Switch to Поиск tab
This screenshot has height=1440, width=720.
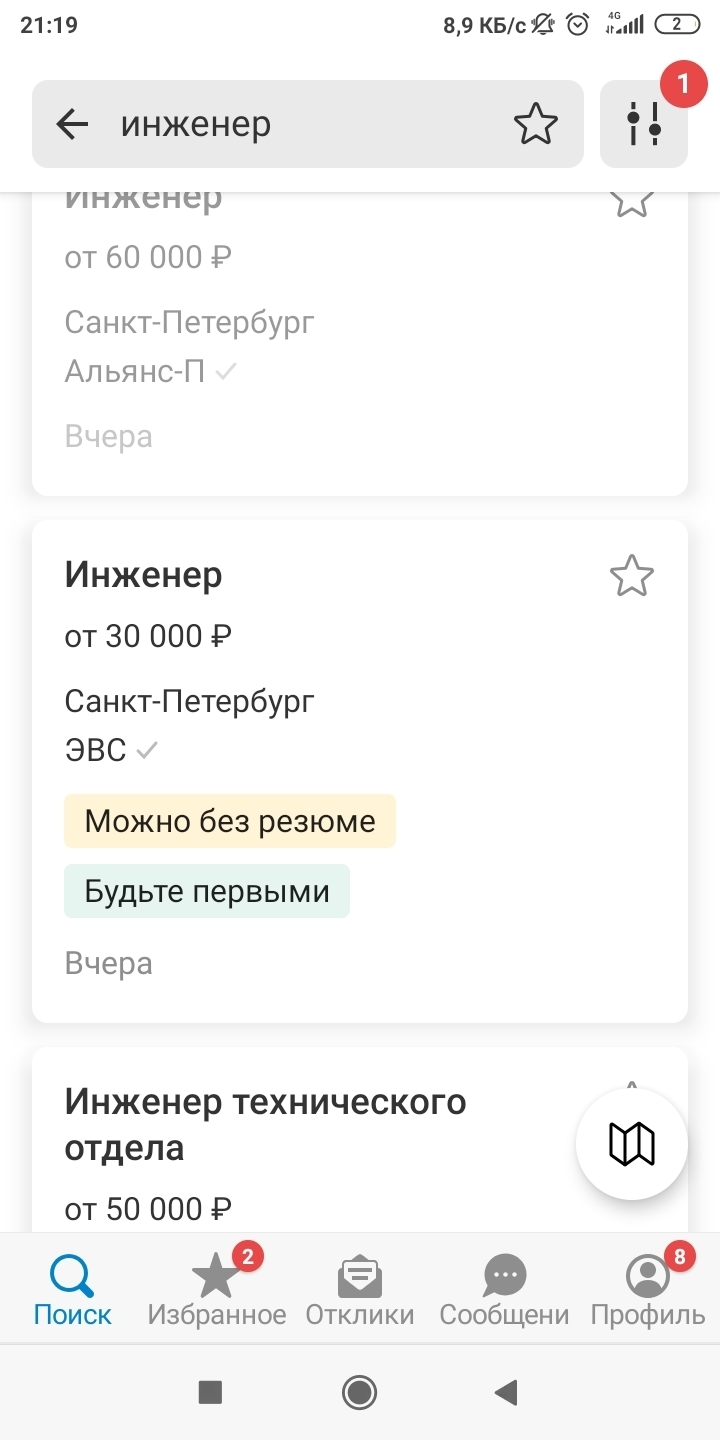point(72,1289)
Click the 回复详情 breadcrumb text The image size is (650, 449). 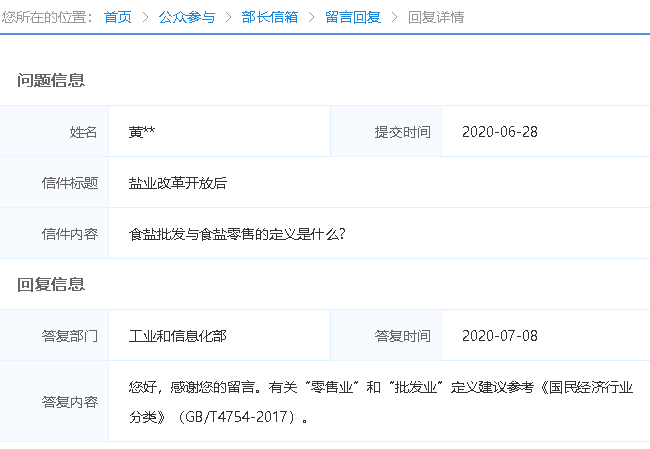point(435,17)
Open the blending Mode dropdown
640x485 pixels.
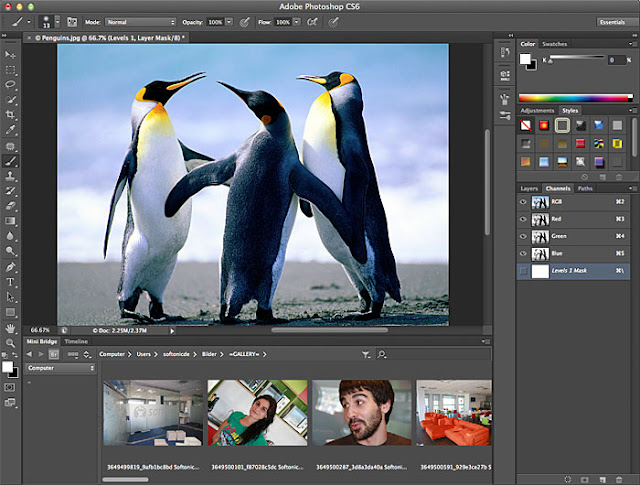pyautogui.click(x=140, y=21)
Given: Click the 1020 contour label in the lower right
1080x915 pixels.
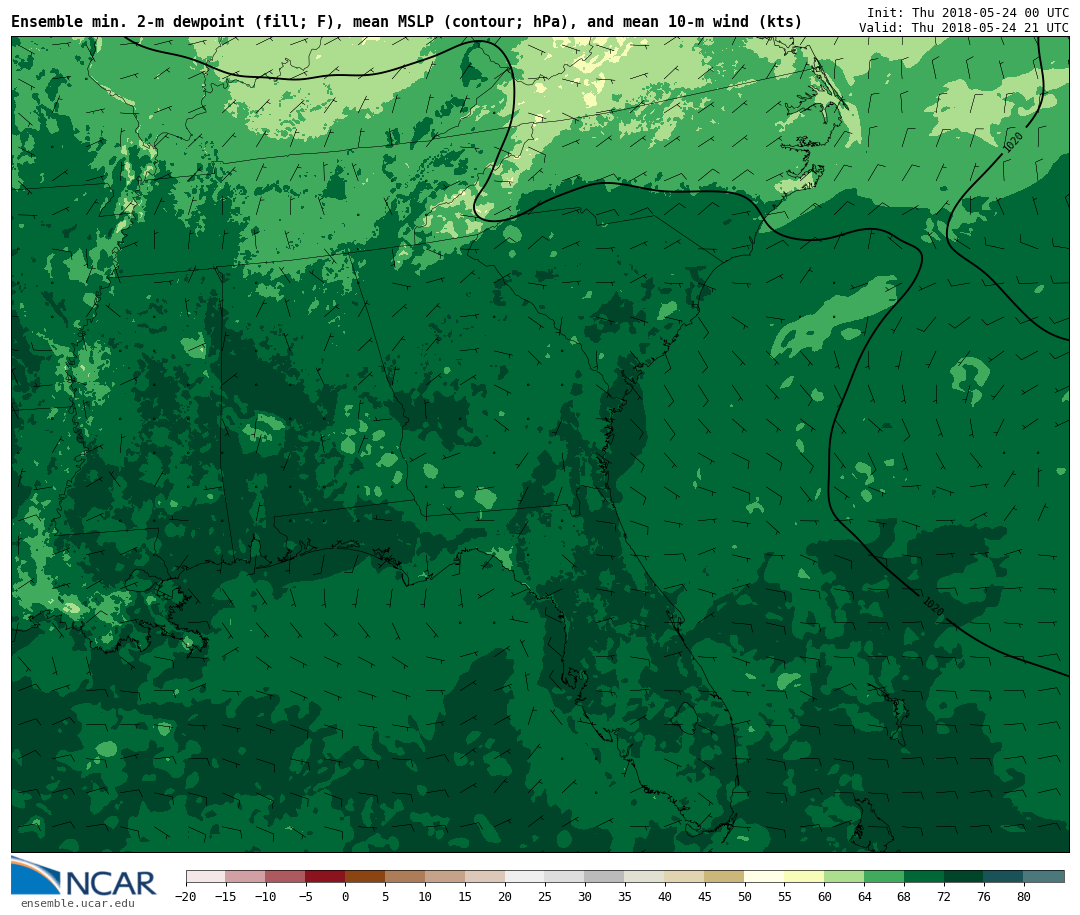Looking at the screenshot, I should click(932, 607).
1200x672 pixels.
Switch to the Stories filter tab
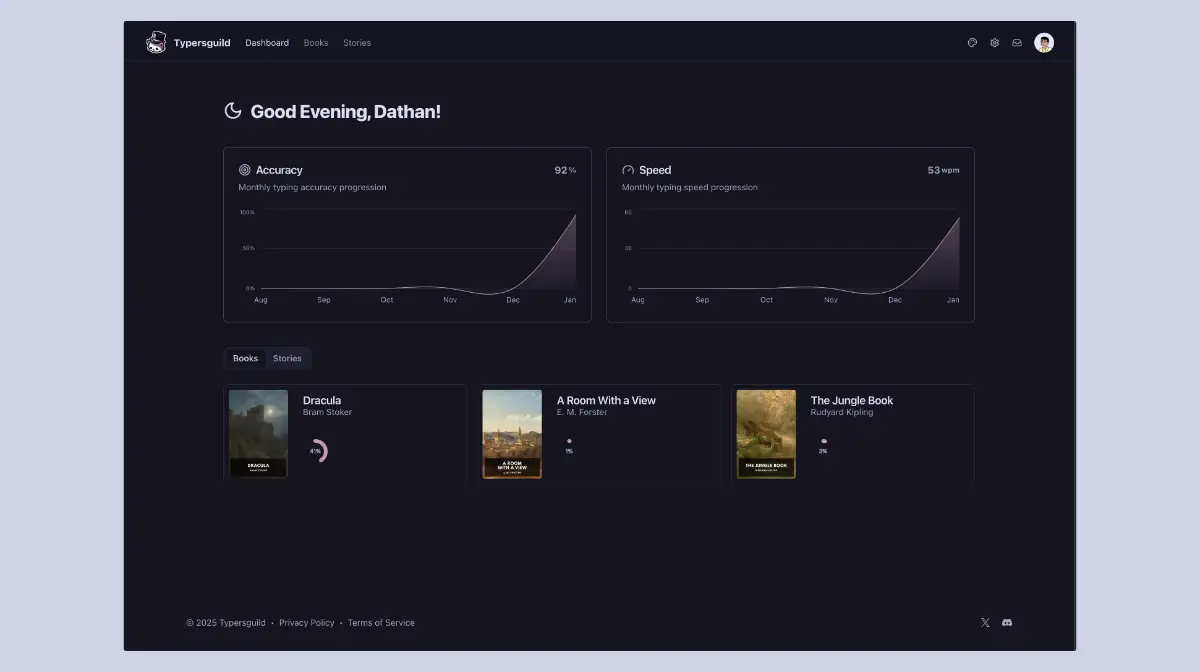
════════════════════
[Exercise brief]: Filter the records down to the lines containing the word "Switch", and copy those.

[Result]:
Switch to Поиск tab
Switch to the Stories filter tab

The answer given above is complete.